### WHAT TO PRODUCE
Take the line containing "The image size" and every line below it through the end of the entries, and output them verbatim, pictures excluded.

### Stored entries
☆ ☆ ☆ ☆
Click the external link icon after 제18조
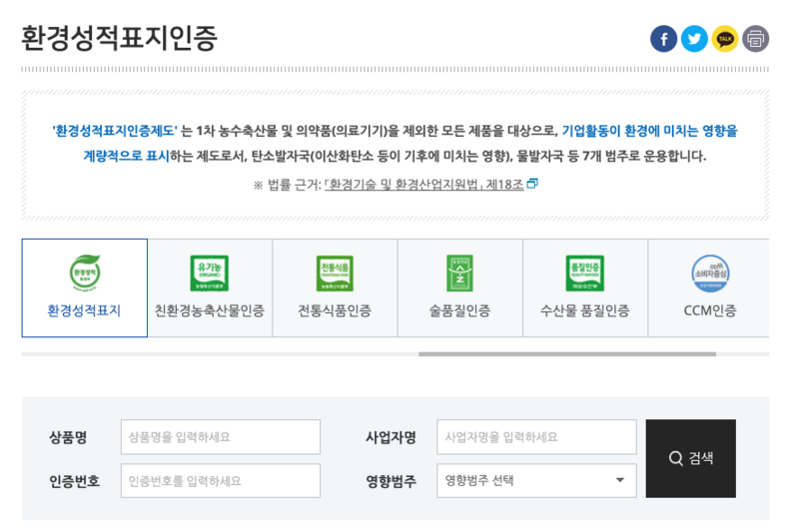The width and height of the screenshot is (799, 532). point(532,184)
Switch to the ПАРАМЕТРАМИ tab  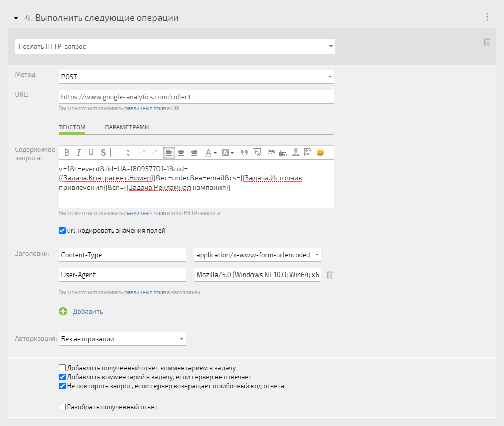(x=127, y=127)
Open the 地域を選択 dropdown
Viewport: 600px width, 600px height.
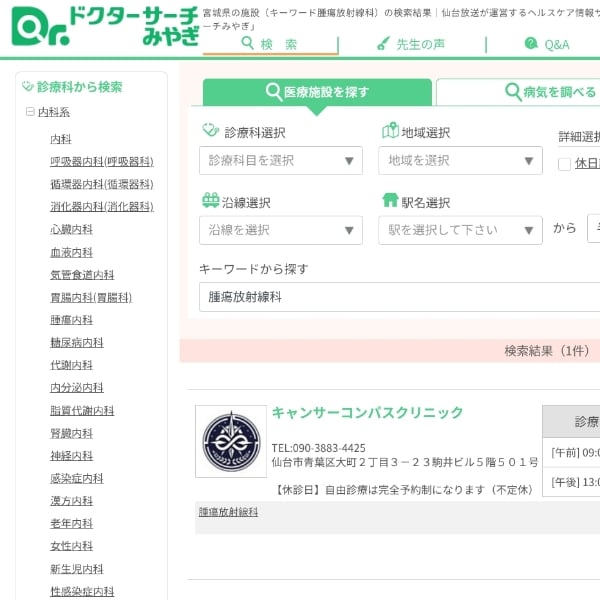460,161
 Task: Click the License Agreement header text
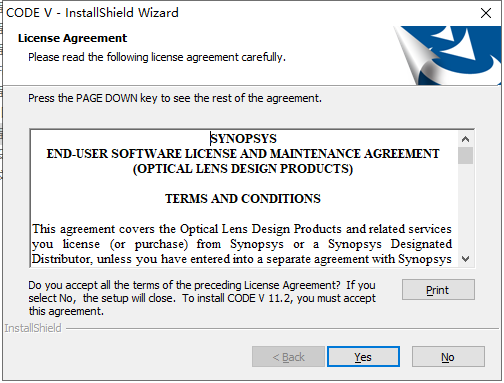(x=72, y=38)
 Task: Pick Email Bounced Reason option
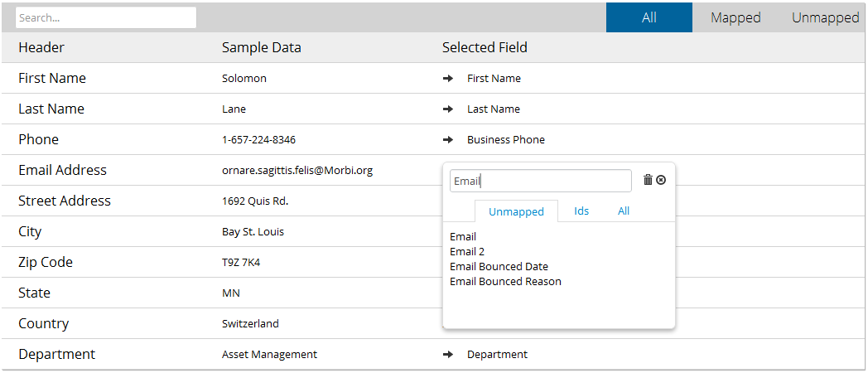[505, 282]
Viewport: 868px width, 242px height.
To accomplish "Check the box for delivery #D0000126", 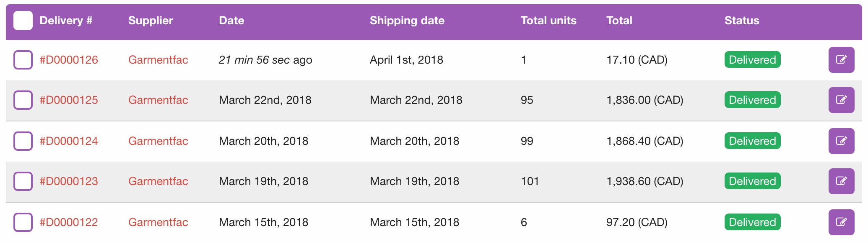I will tap(23, 60).
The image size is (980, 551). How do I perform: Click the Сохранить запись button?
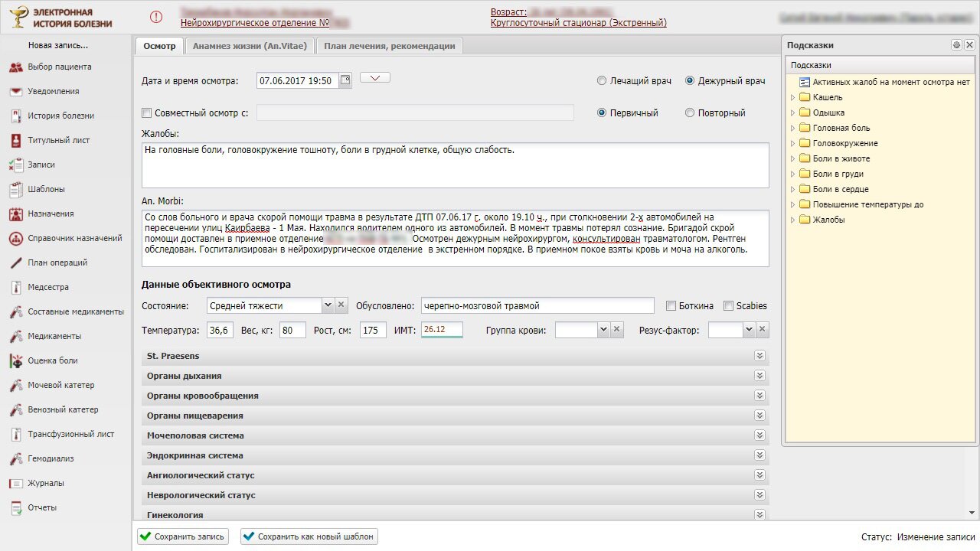point(182,536)
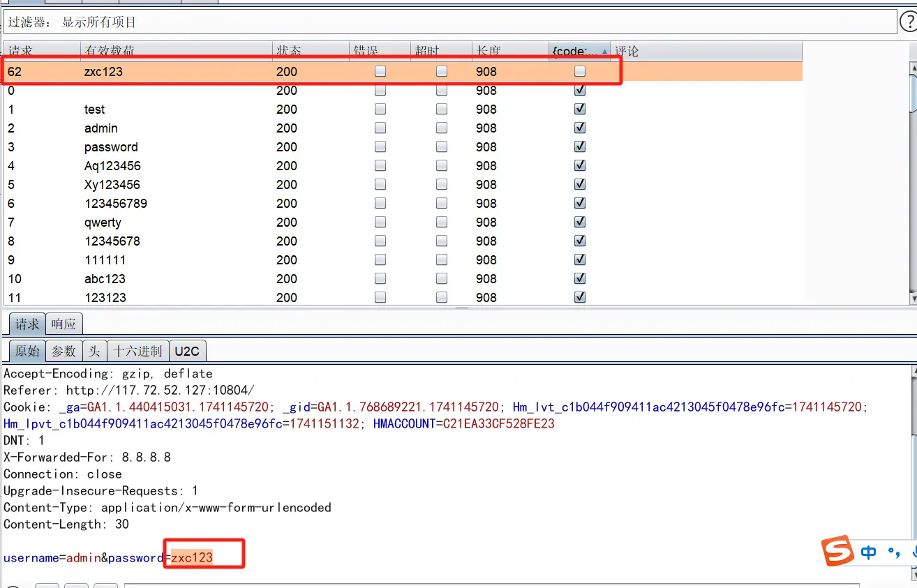Click the request panel scrollbar up arrow
Image resolution: width=917 pixels, height=588 pixels.
click(x=913, y=372)
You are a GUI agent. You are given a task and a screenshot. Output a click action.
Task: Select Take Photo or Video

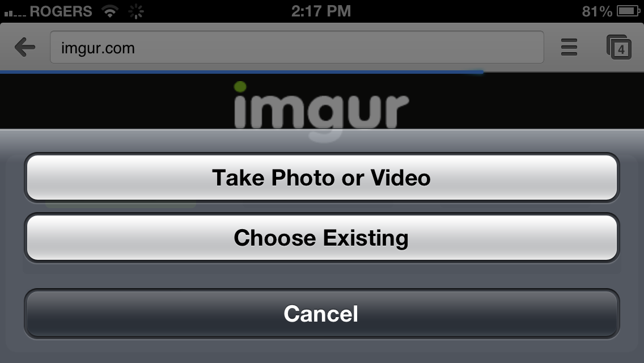(321, 178)
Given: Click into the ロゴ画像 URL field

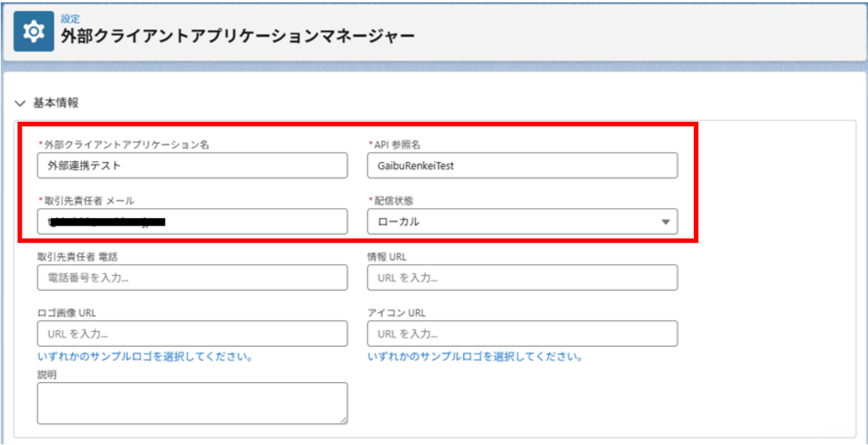Looking at the screenshot, I should point(192,334).
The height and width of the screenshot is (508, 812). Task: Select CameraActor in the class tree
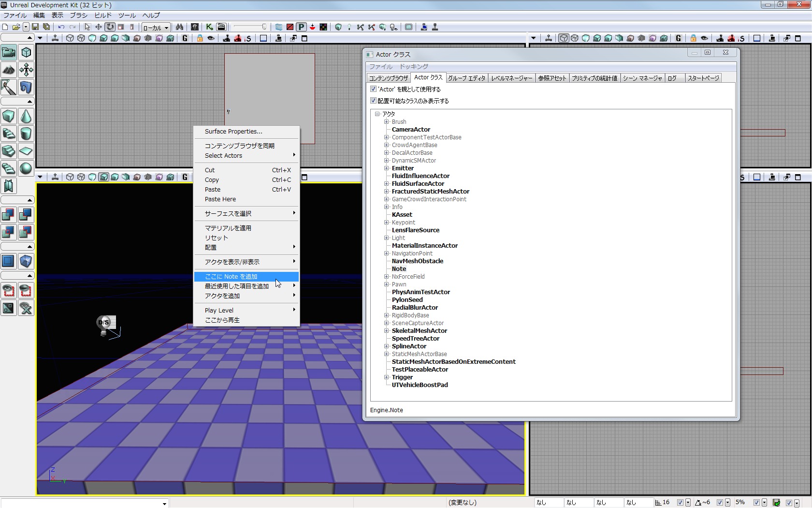coord(411,130)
☆ ☆ ☆ ☆
### ANSWER BOX
The image size is (980, 551). How do I perform: Click the Сохранить запись button?
point(182,536)
Click the request panel scrollbar up arrow
Image resolution: width=917 pixels, height=588 pixels.
click(x=913, y=372)
You are a GUI agent. You are given a task and a screenshot. Output a click action.
Task: Select Take Photo or Video

(321, 178)
Given: Click into the ロゴ画像 URL field

Looking at the screenshot, I should point(192,334).
The height and width of the screenshot is (508, 812). Task: Select CameraActor in the class tree
coord(411,130)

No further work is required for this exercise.